A unique and strong password reduces the risk of data breaches and protects you from many threats such as identity theft. One of the most common ways that hackers break into computers is by guessing passwords.

Once you receive the initial password from UWE Bristol, you must:

1. read the guidance below to ensure you always use secure passwords.
2. set up your Microsoft account and security info, which will enable multi-factor authentication (MFA).
3. change the initial password via your Microsoft account.

Once you've set up your Microsoft account and security info, you can use it at any time to change your password and update your verification (MFA) methods.

MFA adds an additional layer of security to your account and will be required when you log in to Office 365 apps (which includes your UWE Bristol email account).

The University will never email or call you to confirm your password.

Make passwords difficult to guess by:

• using a unique password for every account
• using the three random words technique below
• never share your password with anyone for any reason
• using a password manager to store and suggest passwords
• using a minimum of 12 characters in length - always remember, longer is stronger.

A good way to create a strong and memorable password is to use three random words, for example: 3purple_house_monkeys27!

Be creative and use words that have specific meaning and are memorable to you, so that people can't guess your password. Your social media accounts can give away vital clues about yourself, so don't use words such as a family member's name or favourite sports team, which are easy for people to guess.
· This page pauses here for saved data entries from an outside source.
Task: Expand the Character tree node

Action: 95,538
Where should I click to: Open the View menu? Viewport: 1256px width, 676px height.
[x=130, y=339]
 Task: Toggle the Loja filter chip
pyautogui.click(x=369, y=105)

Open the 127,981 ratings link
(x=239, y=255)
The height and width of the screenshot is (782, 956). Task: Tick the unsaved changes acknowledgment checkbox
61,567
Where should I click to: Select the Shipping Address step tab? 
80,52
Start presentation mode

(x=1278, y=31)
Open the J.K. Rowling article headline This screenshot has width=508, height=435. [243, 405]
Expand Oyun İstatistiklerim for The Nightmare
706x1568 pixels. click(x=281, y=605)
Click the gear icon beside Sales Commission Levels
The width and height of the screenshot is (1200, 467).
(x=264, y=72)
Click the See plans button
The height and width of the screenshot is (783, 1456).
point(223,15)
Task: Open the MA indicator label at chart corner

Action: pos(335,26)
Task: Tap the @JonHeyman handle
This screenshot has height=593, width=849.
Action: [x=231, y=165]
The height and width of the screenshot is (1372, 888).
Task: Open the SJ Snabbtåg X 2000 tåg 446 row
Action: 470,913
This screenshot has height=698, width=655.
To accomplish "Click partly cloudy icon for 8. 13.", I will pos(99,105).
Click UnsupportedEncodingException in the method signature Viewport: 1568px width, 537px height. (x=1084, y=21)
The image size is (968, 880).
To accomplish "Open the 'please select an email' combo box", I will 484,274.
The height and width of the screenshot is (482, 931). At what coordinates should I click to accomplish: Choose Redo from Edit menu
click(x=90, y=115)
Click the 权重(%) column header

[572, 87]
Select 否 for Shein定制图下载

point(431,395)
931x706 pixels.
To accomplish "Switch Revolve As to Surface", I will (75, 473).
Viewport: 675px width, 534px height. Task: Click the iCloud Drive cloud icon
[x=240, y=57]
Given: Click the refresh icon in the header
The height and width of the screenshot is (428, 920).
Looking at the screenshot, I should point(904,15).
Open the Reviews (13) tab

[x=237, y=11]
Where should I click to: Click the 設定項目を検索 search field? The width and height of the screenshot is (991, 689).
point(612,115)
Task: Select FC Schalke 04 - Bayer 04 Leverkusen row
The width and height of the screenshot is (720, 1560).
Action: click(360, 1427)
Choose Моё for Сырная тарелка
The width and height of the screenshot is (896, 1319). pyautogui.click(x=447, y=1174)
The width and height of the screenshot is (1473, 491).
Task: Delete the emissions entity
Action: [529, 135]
Cybercriminals use comprehensive tools to break passwords and can easily guess many of the simple substitutions we use, such as 'Pa55word!', which utilises symbols to replace letters.

With a password manager, you only need to remember one strong master passphrase that protects all of your credentials in a secure vault.

Many provide useful features that make your online life easier while being more secure, such as automatically entering your credentials and generating new strong passwords for you.

You will also find that most password managers support multi-factor authentication (MFA), making access to your password manager even more secure. They also keep the password data encrypted, so in case of a data breach, no one can access it without the master password.

The University does not support a single product, however, there are several free and paid-for tools such as KeePass, LastPass, and 1Password.

Caution: if you choose to download a password manager and forget the master passphrase, IT Services will not be able to restore it.